SC 13D: Schedule filed to report acquisition of beneficial ownership of 5% or more of a class of equity securities
Published on August 3, 2007
CUSIP No. 290846104
UNITED STATES
SECURITIES AND EXCHANGE COMMISSION
WASHINGTON, D.C. 20549
SCHEDULE 13D
UNDER THE SECURITIES EXCHANGE ACT OF 1934
EMCORE Corp.
(Name of Issuer)
Common Stock, no par value
(Title of Class of Securities)
290846104
(CUSIP Number)
Kathryn Klinedinst, Esq.
Greenberg Glusker Fields Claman & Machtinger LLP
1900 Avenue of the Stars, Suite 2100
Los Angeles, CA 90067
(310) 201-7576
(Name, Address and Telephone Number of Person Authorized to Receive Notices
and Communications)
July 24, 2007
(Date of Event which Requires Filing of this Statement)
If the reporting person has previously filed a statement on Schedule 13G to
report the acquisition that is the subject of this Schedule 13D, and is filing
this schedule because of Sections 240.13d-1(e), 240.13d-1(f) or 240.13d-1(g),
check the following box / /.
NOTE: Schedules filed in paper format shall include a signed original and five
copies of the schedule, including all exhibits. See Section 240.13d-7(b) for
other parties to whom copies are to be sent.

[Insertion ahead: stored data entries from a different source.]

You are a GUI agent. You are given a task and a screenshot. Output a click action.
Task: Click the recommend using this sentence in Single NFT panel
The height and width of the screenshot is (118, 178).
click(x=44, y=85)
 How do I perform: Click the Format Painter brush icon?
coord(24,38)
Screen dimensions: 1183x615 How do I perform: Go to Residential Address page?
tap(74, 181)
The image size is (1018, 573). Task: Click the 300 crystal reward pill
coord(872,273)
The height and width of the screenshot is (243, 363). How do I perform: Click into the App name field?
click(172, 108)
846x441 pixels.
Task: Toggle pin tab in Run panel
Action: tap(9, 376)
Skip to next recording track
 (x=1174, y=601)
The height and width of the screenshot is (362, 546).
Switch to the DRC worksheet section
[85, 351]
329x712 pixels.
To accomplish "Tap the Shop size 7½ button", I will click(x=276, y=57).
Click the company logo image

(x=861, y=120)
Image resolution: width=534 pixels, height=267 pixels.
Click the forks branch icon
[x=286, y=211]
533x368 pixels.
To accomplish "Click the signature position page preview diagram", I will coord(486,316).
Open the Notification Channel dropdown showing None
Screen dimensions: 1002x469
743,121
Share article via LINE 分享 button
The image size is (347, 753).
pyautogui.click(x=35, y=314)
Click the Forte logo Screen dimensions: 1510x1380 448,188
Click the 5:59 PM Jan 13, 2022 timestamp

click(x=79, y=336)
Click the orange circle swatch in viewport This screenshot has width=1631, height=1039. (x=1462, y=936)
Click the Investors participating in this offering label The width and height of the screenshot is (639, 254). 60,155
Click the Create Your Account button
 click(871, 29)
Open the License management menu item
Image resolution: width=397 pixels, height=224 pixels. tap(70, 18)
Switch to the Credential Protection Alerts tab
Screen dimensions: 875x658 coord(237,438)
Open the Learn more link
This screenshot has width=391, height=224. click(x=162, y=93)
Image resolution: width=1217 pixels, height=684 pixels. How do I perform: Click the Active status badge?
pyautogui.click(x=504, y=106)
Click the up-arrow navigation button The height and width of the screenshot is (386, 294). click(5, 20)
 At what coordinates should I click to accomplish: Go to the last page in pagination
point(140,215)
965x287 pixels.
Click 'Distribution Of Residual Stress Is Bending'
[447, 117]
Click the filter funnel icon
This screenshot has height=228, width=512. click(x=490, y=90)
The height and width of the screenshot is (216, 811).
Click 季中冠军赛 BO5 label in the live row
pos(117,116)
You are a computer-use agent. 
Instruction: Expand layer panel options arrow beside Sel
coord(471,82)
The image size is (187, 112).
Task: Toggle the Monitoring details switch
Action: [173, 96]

* The remainder of this cover page shall be filled out for a reporting person's
initial filing on this form with respect to the subject class of securities, and
for any subsequent amendment containing information which would alter
disclosures provided in a prior cover page.
The information required on the remainder of this cover page shall not be deemed
to be "filed" for the purpose of Section 18 of the Securities Exchange Act of
1934 ("Act") or otherwise subject to the liabilities of that section of the Act
but shall be subject to all other provisions of the Act (however, see the
Notes).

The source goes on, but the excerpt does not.